EXERCISE BRIEF >>
Add 38 to every coordinate in the answers, then write out again every line from the start of the records through the line with "tap(368, 1411)", requests included. Give only those lines.

Click-target records
· · ·

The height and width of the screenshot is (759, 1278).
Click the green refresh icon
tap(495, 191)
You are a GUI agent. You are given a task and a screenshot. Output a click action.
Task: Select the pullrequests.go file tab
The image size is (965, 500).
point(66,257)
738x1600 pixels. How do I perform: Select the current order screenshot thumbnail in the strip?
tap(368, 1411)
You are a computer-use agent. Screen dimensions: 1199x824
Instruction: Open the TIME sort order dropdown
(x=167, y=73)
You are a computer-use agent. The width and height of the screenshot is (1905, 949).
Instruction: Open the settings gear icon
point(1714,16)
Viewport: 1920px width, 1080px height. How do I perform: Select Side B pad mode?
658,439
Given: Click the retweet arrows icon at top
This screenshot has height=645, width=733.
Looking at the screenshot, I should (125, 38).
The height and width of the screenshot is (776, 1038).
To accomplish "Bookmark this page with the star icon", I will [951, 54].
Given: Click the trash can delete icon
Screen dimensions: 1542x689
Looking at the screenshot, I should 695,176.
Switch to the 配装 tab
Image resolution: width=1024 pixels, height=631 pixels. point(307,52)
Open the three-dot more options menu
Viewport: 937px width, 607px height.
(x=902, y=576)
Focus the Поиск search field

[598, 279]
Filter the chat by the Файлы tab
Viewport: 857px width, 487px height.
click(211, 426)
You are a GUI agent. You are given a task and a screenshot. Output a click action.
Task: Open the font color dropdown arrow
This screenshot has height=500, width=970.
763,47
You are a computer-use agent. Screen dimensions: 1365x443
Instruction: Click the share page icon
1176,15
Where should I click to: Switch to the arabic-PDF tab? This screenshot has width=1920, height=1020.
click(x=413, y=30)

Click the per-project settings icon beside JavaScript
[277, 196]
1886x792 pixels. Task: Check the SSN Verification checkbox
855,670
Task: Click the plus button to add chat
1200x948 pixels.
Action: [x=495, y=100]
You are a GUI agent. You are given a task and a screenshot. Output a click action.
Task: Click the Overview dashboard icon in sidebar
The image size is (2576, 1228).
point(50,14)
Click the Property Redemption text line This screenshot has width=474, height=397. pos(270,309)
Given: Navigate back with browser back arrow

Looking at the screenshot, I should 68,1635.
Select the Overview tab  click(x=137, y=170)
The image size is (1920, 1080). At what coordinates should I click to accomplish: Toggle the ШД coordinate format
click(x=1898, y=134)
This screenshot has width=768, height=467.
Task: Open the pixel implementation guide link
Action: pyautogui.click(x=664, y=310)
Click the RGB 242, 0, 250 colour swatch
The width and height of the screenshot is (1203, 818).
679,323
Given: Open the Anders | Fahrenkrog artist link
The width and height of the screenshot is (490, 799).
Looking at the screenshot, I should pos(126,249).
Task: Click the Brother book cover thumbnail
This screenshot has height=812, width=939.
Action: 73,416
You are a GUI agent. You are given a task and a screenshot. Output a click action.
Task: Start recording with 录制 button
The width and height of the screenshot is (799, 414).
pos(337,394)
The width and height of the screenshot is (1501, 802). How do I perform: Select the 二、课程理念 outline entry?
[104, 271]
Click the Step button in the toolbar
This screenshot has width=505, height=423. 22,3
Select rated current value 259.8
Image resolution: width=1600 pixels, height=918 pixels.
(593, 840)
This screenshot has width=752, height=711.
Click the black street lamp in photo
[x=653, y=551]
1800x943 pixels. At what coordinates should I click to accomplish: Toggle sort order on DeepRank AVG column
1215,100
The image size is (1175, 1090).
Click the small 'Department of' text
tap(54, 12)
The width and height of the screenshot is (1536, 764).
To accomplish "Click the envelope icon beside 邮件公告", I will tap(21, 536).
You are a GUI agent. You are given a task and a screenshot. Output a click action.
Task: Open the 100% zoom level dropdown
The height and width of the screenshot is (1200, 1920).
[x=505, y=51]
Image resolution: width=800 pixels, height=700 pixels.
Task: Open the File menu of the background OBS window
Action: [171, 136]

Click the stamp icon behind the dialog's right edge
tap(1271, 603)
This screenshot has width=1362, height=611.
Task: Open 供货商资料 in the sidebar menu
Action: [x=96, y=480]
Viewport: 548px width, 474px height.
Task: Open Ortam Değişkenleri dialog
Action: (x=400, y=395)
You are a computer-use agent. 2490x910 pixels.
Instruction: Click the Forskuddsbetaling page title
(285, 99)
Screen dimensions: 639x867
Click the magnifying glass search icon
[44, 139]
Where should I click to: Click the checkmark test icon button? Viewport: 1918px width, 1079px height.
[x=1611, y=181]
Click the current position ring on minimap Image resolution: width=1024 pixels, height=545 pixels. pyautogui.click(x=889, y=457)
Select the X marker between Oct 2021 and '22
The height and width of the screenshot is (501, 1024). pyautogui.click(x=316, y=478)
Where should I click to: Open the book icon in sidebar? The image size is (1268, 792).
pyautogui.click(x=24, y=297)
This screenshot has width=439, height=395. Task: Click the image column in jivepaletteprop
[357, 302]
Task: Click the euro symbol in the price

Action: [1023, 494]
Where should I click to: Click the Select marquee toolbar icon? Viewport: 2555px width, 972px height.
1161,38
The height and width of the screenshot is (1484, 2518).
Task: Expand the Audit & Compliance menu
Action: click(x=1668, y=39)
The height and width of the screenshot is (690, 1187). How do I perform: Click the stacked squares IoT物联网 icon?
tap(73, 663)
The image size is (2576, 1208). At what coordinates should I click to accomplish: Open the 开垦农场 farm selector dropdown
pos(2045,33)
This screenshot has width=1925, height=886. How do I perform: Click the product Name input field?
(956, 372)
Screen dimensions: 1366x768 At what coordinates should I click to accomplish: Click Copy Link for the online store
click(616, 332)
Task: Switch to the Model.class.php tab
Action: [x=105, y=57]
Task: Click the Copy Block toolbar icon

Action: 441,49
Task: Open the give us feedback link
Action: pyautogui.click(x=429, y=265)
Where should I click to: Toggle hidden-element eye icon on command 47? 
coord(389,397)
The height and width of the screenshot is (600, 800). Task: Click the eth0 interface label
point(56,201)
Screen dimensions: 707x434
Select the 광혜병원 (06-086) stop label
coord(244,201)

· · ·

TASK SOLUTION >>
The height and width of the screenshot is (759, 1278).
Click the green refresh icon
tap(533, 229)
You are a GUI agent. You are given a task and a screenshot. Output a click action.
Task: Select the pullrequests.go file tab
The image size is (965, 500).
point(104,295)
738x1600 pixels. How do I perform: Select the current order screenshot thumbnail in the strip?
tap(406, 1449)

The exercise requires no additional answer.